Questionado sobre qual o PT que governará o país se o partido sair vitorioso nas urnas, o da “Carta ao Povo Brasileiro” ou o dos petistas “com faca nos dentes”, Dirceu respondeu que será o Brasil citado pela carta escrita por Lula e divulgada no início de agosto, durante a formalização da sua candidatura no Tribunal Superior Eleitoral (TSE).

“O Brasil sabe que não somos um partido de mágoas, sentimentos ou exclusões por questões ideológicas. Ao contrário do que fizeram conosco, pois fomos cuspidos, espancados, nossa bandeira foi rasgada nas ruas e fomos expulsos de todos os ambientes onde predominava a classe média conservadora e as elites do país, vocês sabem disso. Nós não pregamos o ódio e a violência, mas pregamos a defesa dos interesses sociais e políticos ao limite e esse limite é a lei. O PT que vai chegar ao poder é o PT da carta que Lula escreveu no início de agosto. Ali estão os compromissos do Lula, porque o Lula não mudou”.

Sobre algumas prioridades do governo, o ex-ministro destacou que os problemas brasileiros hoje são estruturais e que aponta como uma posição radical que o partido deve ter a prioridade à realização de reformas. “É legítimo sim, criar um grande movimento de pressão sobre o Congresso para fazer as reformas de que o Brasil precisa. Lula não é candidato por vontade própria. Ele é candidato porque tem apoio da maioria do eleitorado para se eleger. O PT não pode abrir mão de Lula”.

Livro

O ex-ministro lançará na próxima terça-feira (4), no Rio de Janeiro, o primeiro volume de suas memórias, em que narra sua trajetória de vida, passando pelo movimento estudantil, o combate à ditadura, o exílio político, a clandestinidade e todas as eleições disputadas pelo PT, desde sua fundação e até a que elegeu Lula para seu primeiro mandato presidencial, em 2002.
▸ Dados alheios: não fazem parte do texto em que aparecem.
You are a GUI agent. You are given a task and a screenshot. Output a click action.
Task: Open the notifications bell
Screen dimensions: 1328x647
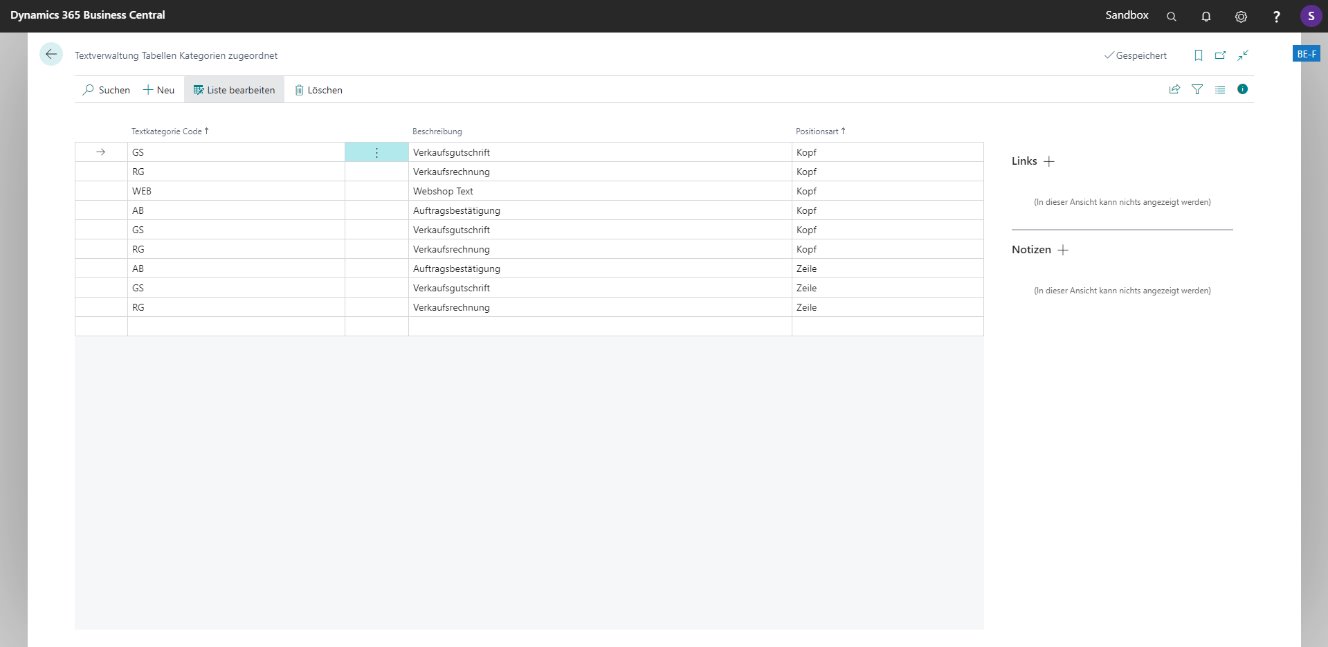[1206, 16]
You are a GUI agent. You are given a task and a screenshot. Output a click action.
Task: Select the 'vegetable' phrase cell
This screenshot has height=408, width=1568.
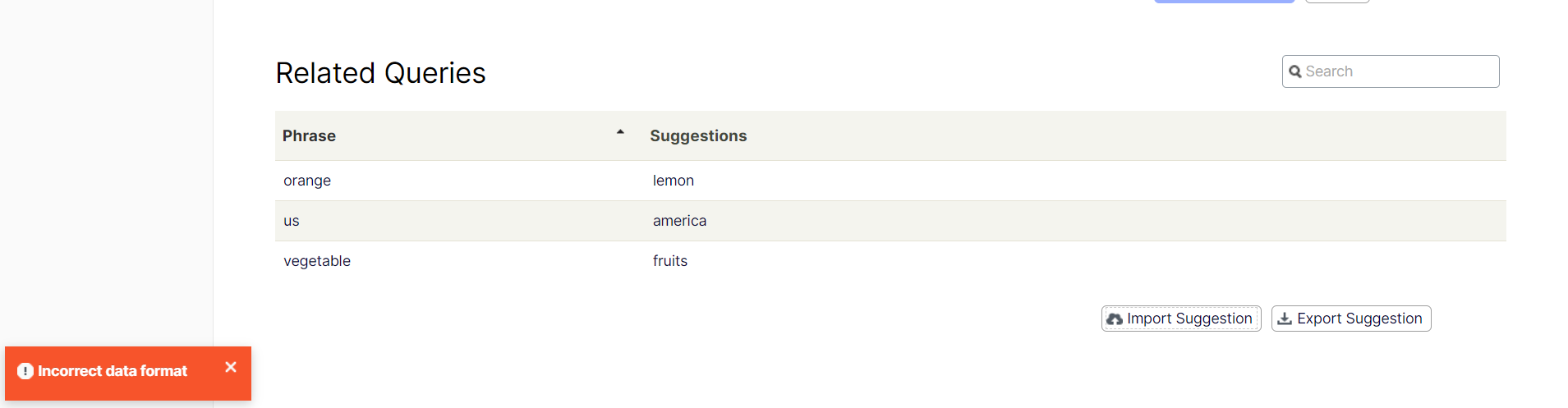317,261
O livro, contou, foi escrito no período em que esteve preso e consistiu numa espécie de remédio para evitar a tristeza e depressão. É uma homenagem que faz aos militantes que durante estes tempos difíceis sempre mantiveram apoio firme a ele e outros companheiros. Também tem o propósito de contar sua história de vida à filha caçula, Maria Antonia, de 8 anos.
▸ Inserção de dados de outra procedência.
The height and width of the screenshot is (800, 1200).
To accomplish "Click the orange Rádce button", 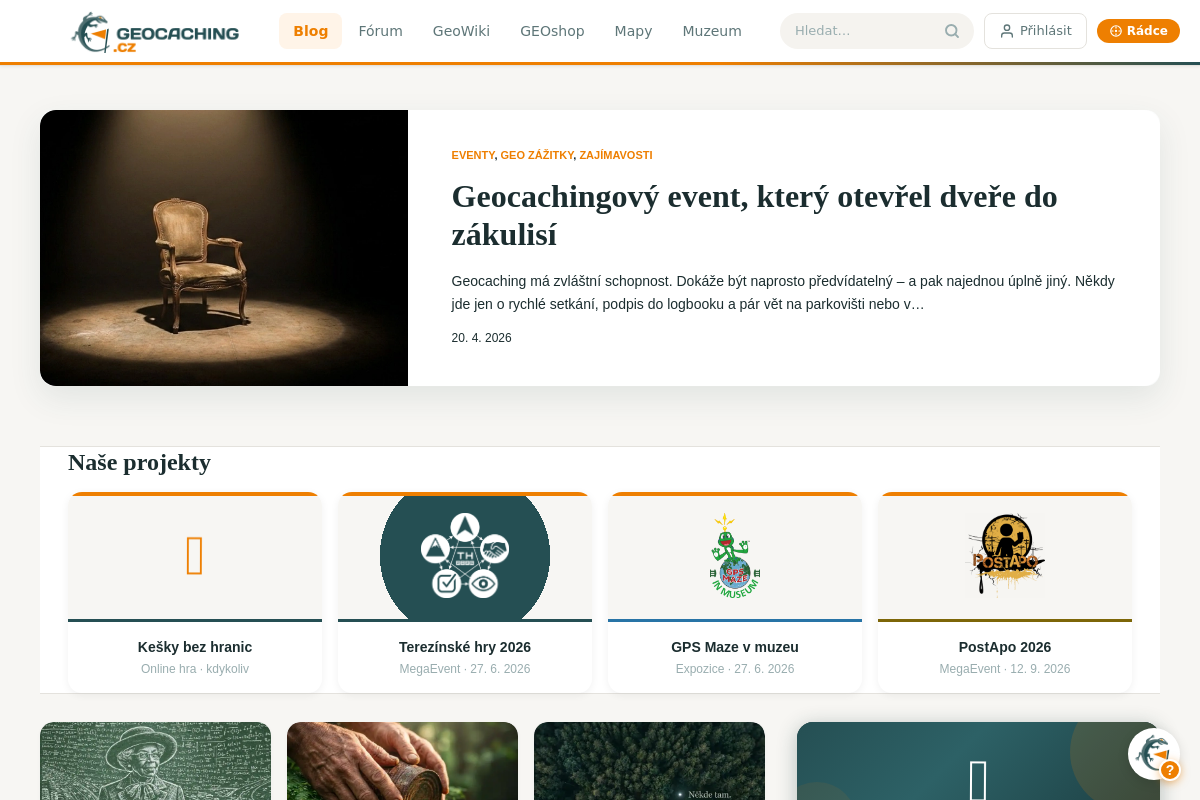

Descontraído, o ex-ministro, que conversou com os jornalistas na sede do Sindicato dos  Bancários, disse, em tom animado que já está trabalhando no segundo volume de suas memórias. “Agora vou escrever histórias de bastidores do período em que entramos no governo e da época do mensalão. Aguardem”, frisou.

José Dirceu fará lançamentos do seu livro em várias capitais. Depois do Rio, viajará a Vitória, Salvador, Aracaju, Maceió, Recife, João Pessoa, Natal, Fortaleza, Teresina, São Luís e Belém.